In the article on the INDIGEQUEER Tour below, reproduce everything from "In a world shaped" down to "length and clarity." word for word.

TEXT SEGMENT

□ □ □ □ □ □ □

Last year, more than 500 anti-trans bills were introduced across the U.S., according to a 2024 UCLA study conducted by the Williams Institute. In 2022, 23% of youth who identified as Indigequeer — Indigenous people who are 2SLGBTQIA+ — reported attempting suicide, according to The Trevor Project.
From legislation to high suicide risk, it seems like the world is still telling Indigequeer people that they should not exist. It tells them that they are not welcome to exist as they are and they can either assimilate or disappear.
In a world shaped by transphobia and anti-Indigenous realities, Howie Echo-Hawk, local musician, performing artist and founder of Indigenize Productions, is looking to disrupt that with the INDIGEQUEER Tour. A member of the Pawnee Nation of Oklahoma, Echo-Hawk has faced many injustices herself, so with INDIGEQUEER, she just wants a space for Indigequeer folks to let go and dance.
Echo-Hawk held a video call with Real Change to discuss creating INDIGEQUEER and what she hopes the experience brings to Native communities.
This interview has been edited for length and clarity.
Sarah Gould: So what is INDIGEQUEER?

□ □ □ □ □ □ □

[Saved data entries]

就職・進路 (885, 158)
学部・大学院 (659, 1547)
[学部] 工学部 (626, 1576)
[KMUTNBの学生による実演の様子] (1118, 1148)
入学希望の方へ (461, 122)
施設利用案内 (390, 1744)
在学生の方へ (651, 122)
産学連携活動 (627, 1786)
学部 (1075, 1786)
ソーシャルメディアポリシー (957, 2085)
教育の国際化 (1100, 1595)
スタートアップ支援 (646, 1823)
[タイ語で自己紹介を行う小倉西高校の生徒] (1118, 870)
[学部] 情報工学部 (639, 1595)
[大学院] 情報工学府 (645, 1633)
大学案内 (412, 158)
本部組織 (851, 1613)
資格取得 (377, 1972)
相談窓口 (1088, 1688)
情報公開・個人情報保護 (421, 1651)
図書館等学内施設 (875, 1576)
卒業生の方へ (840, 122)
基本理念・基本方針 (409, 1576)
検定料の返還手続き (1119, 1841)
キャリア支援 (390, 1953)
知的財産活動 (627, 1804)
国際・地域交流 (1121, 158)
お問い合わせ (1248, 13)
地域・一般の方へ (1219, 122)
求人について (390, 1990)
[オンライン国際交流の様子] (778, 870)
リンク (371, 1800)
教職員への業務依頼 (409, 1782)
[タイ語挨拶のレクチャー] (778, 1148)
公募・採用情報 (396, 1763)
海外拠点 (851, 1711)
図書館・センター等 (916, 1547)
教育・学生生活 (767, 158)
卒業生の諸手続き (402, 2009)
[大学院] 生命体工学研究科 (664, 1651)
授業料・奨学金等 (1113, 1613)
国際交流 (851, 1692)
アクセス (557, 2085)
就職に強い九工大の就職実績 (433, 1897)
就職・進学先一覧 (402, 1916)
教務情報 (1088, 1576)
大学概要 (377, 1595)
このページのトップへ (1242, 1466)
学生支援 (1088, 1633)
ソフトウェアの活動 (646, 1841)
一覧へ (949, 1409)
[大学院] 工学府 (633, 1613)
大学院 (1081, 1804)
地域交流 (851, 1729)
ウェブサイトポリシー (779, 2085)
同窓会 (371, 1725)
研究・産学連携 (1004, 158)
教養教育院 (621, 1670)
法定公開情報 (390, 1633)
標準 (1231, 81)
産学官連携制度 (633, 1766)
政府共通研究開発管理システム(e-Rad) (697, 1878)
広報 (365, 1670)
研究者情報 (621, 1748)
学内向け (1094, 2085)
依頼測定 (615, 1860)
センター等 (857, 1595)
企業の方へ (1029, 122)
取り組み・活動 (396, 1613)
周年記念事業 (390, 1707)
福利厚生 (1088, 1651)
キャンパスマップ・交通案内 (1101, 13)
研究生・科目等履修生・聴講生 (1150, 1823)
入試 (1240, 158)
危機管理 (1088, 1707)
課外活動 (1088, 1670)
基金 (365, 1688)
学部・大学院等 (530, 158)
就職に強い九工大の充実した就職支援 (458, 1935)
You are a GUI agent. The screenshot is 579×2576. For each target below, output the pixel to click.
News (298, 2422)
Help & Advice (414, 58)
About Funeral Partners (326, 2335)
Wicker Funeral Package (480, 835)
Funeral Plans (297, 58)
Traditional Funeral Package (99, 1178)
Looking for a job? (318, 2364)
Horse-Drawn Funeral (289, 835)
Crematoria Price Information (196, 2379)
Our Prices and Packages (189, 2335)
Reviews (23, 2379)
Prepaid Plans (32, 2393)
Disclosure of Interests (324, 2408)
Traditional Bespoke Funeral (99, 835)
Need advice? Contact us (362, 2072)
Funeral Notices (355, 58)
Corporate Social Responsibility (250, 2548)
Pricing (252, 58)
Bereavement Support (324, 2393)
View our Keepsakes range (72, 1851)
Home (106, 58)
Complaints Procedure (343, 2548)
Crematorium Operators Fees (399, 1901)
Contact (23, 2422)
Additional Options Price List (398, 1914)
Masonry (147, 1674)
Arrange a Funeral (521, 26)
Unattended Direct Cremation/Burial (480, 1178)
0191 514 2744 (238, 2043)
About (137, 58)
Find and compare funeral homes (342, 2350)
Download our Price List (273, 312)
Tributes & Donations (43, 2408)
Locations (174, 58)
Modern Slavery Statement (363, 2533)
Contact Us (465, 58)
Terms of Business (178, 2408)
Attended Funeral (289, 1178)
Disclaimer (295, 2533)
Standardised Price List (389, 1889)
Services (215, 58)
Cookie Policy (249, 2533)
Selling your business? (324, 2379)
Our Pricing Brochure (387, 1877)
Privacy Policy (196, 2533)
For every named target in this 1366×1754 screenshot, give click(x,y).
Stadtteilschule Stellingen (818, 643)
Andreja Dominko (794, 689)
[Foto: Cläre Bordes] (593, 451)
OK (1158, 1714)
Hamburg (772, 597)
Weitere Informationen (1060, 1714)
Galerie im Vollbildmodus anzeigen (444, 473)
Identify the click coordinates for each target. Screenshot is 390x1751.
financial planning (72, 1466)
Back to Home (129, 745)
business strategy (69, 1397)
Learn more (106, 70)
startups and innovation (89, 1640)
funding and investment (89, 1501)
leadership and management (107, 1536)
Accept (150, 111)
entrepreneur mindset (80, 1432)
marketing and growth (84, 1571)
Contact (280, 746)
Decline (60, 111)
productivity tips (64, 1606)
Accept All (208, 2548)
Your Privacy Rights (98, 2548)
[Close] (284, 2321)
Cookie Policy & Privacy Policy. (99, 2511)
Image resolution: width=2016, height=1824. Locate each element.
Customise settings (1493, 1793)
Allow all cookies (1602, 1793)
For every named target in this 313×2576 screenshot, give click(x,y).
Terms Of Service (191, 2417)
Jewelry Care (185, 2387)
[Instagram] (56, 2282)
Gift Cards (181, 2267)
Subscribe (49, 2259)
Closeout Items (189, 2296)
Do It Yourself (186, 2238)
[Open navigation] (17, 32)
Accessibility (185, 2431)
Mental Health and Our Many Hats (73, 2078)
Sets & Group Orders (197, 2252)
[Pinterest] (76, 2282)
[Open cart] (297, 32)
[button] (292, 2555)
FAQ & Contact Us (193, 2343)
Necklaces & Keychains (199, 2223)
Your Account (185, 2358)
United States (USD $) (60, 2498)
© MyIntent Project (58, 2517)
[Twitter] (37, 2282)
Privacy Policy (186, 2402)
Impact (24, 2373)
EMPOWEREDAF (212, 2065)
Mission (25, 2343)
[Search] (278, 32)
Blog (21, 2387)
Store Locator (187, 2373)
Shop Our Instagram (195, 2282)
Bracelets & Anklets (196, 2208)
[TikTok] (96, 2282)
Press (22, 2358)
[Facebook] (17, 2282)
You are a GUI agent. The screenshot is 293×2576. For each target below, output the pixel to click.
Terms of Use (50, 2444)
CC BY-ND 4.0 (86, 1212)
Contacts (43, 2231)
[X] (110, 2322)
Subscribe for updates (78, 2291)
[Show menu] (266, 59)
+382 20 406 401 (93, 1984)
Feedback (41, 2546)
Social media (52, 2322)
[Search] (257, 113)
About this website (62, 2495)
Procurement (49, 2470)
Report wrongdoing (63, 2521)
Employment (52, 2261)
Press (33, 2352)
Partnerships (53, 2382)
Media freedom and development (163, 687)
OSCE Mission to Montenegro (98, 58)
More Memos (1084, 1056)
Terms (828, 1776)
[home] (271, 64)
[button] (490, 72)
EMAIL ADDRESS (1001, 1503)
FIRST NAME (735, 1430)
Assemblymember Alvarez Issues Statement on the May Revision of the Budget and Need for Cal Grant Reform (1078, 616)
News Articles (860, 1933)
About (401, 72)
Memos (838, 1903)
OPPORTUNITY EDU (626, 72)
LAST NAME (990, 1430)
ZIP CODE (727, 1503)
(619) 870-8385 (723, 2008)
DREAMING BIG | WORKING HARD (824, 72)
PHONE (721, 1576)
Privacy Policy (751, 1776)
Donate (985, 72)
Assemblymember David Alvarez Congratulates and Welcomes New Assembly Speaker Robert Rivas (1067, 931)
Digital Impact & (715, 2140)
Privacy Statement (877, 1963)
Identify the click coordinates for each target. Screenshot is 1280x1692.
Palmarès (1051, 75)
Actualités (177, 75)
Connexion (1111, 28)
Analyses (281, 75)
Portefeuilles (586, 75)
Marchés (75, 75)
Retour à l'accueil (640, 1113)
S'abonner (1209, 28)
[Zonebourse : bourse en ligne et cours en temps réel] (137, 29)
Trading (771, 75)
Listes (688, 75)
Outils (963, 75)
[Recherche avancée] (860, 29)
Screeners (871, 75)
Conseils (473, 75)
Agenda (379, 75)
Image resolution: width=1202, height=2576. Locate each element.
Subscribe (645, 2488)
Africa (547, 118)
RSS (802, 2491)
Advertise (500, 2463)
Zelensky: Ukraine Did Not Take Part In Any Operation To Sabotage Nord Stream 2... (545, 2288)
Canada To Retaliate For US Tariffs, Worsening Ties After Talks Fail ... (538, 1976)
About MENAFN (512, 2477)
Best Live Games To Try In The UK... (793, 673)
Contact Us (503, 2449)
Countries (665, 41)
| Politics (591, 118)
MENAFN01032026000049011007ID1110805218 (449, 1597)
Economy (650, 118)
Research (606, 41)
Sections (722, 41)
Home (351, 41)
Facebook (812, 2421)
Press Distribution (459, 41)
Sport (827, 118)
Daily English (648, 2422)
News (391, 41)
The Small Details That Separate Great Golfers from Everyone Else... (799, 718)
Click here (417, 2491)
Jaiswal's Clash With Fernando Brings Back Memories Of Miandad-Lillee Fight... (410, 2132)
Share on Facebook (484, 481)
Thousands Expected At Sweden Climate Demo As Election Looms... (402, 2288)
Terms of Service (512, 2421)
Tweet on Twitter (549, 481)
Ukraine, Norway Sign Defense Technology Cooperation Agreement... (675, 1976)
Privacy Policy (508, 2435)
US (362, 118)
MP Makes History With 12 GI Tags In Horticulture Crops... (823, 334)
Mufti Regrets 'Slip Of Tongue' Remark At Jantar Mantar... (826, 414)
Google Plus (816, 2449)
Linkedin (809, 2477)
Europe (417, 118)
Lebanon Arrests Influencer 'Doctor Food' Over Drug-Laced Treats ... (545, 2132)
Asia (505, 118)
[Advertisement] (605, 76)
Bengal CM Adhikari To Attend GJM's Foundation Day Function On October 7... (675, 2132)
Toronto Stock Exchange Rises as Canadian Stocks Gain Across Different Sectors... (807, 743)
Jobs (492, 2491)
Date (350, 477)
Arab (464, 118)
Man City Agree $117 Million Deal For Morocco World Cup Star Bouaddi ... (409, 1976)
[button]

□ □ □ □ □ □ □

REPLY TO THE TASK
In a world shaped by transphobia and anti-Indigenous realities, Howie Echo-Hawk, local musician, performing artist and founder of Indigenize Productions, is looking to disrupt that with the INDIGEQUEER Tour. A member of the Pawnee Nation of Oklahoma, Echo-Hawk has faced many injustices herself, so with INDIGEQUEER, she just wants a space for Indigequeer folks to let go and dance.
Echo-Hawk held a video call with Real Change to discuss creating INDIGEQUEER and what she hopes the experience brings to Native communities.
This interview has been edited for length and clarity.